El Gobierno dominicano ha dado un paso histórico hacia la transparencia y la eficiencia en el manejo de los recursos públicos con la promulgación de la nueva Ley 47-25 de Contrataciones Públicas. Esta normativa, que sustituye a la Ley 340-06, ha sido catalogada por expertos como un avance crucial para combatir la corrupción y garantizar un uso más responsable del dinero del Estado. La Fundación Institucionalidad y Justicia (Finjus) ha respaldado la medida, destacando que marca un antes y un después en la gestión del gasto público y en la confianza ciudadana hacia las instituciones.

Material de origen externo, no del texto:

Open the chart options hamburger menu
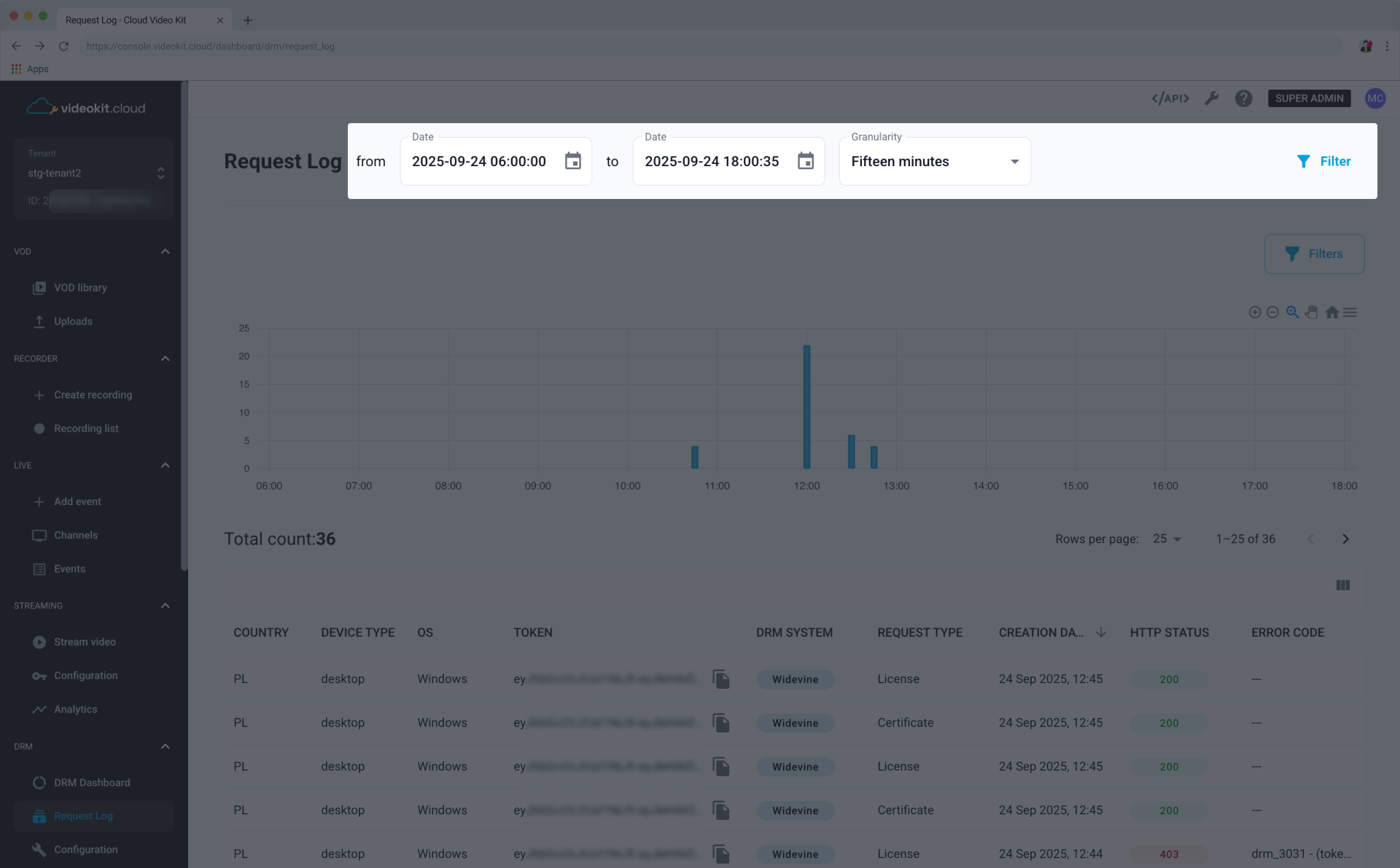 click(1350, 312)
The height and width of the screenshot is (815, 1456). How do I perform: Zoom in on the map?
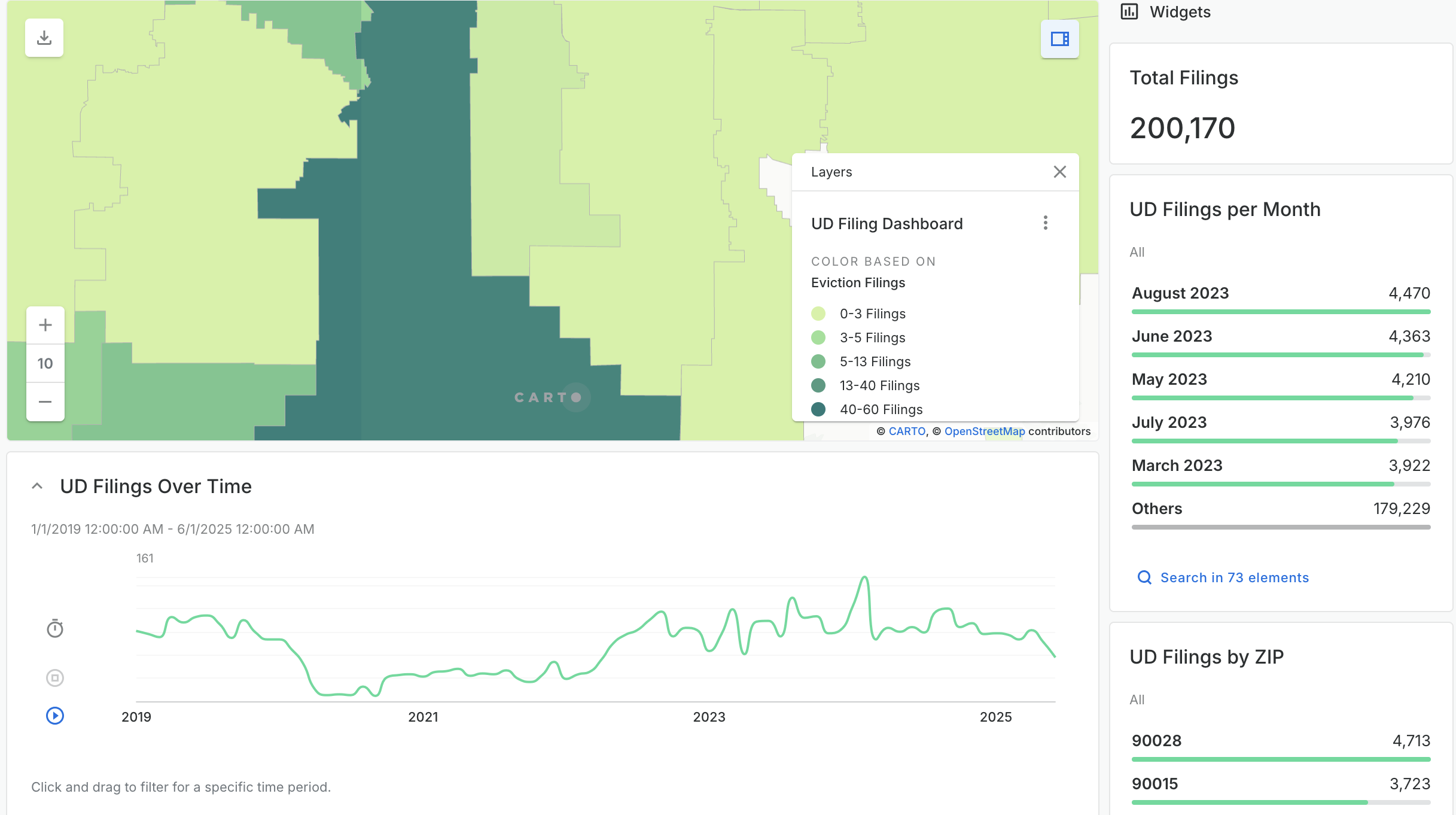tap(45, 325)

La nueva ley introduce medidas clave para evitar prácticas fraudulentas, como la prohibición expresa del fraccionamiento de contratos, una técnica utilizada históricamente para evadir controles. Además, establece reglas claras y modernas para las modalidades de contratación, eliminando ambigüedades que permitían la discrecionalidad en procesos como las declaratorias de urgencia y emergencia. Según Servio Tulio Castaños Guzmán, vicepresidente de Finjus, esta normativa no solo actualiza el marco legal, sino que también sienta las bases para un Estado más eficiente y orientado al desarrollo.
El impacto de esta reforma va más allá de lo administrativo. Expertos aseguran que fortalecerá la seguridad jurídica y promoverá la rendición de cuentas en todas las etapas de los contratos públicos. Esto, a su vez, podría impulsar el crecimiento económico y la justicia social en el país. La ley, acompañada de su reglamento, permitirá una implementación inmediata y ordenada del nuevo sistema de compras y contrataciones, alineado con estándares internacionales de integridad pública.

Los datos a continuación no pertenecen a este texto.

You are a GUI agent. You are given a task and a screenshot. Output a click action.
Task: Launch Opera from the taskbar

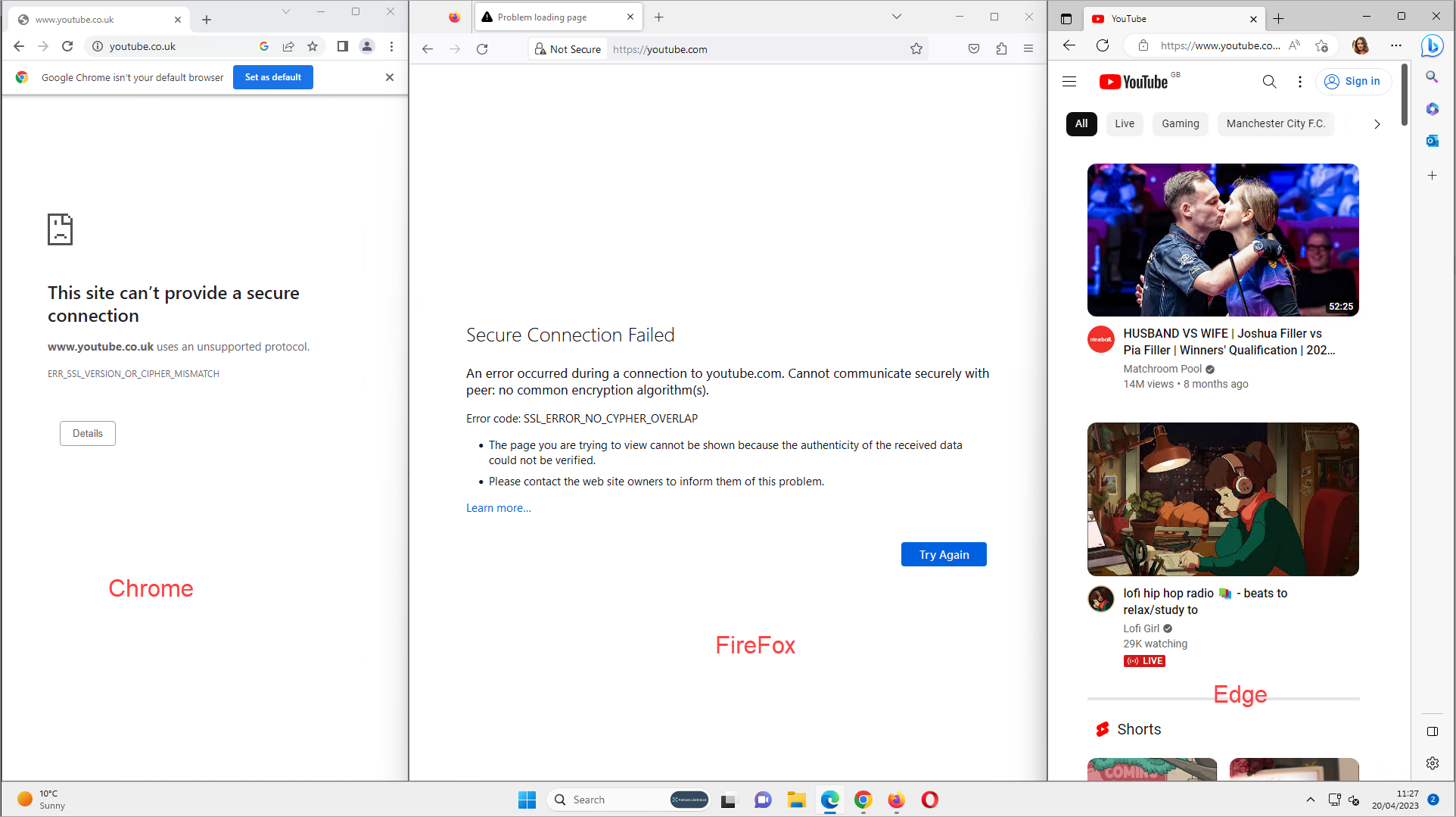click(x=929, y=800)
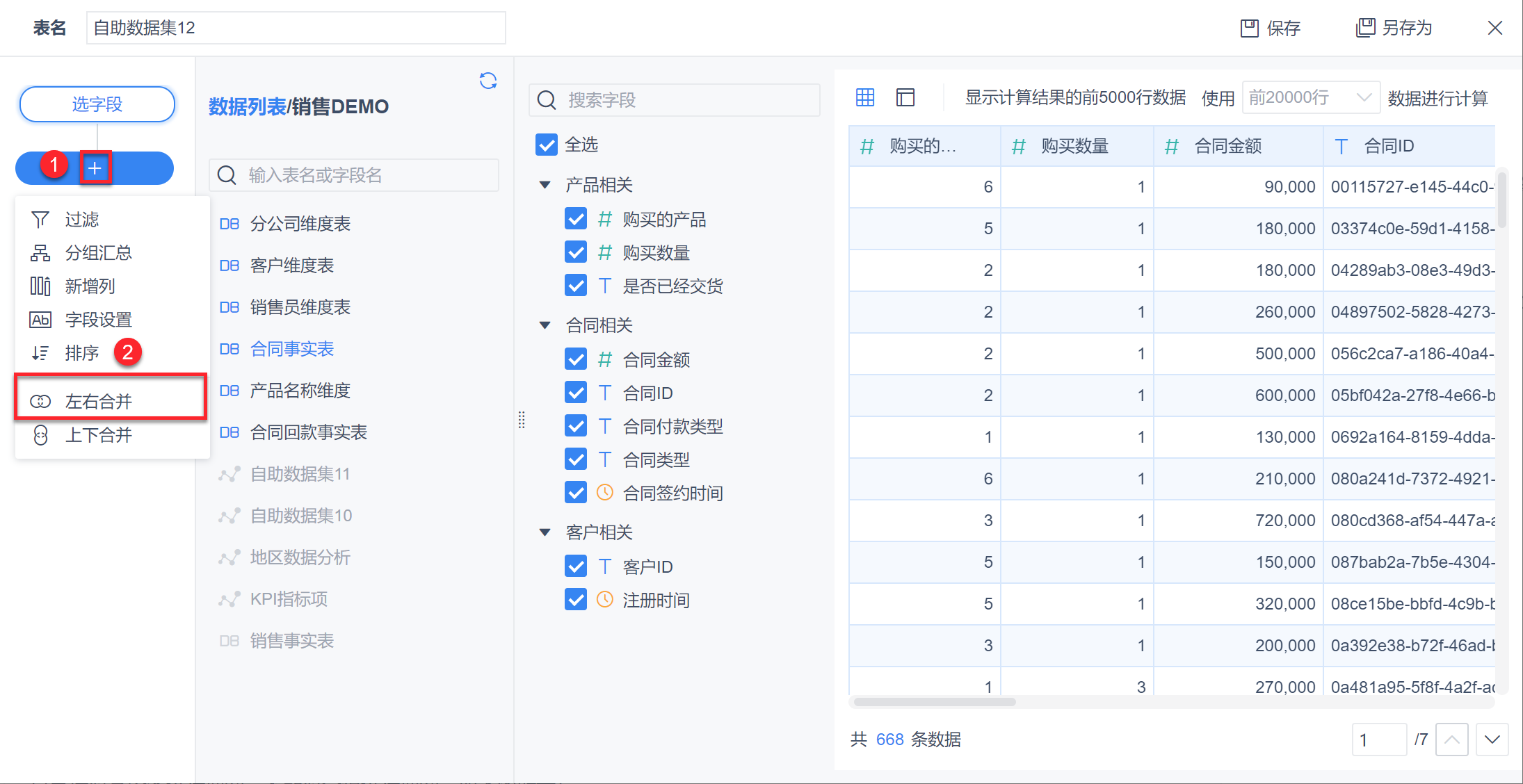Viewport: 1523px width, 784px height.
Task: Switch to the header layout view icon
Action: click(x=905, y=97)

El presidente Luis Abinader, quien promulgó la ley, ha sido reconocido por su compromiso con la transparencia y la modernización del Estado. La medida llega en un momento crucial para la República Dominicana, donde la ciudadanía exige mayores controles sobre el uso de los recursos públicos. La implementación efectiva de esta normativa podría restaurar la confianza en las instituciones y marcar un hito en la lucha contra la corrupción.
A medida que el país avanza hacia una gestión pública más transparente, los ojos están puestos en cómo se aplicará esta ley en los próximos meses. Su éxito dependerá de la voluntad política y la colaboración entre instituciones para garantizar que los recursos del Estado se utilicen de manera eficiente y en beneficio de todos los dominicanos.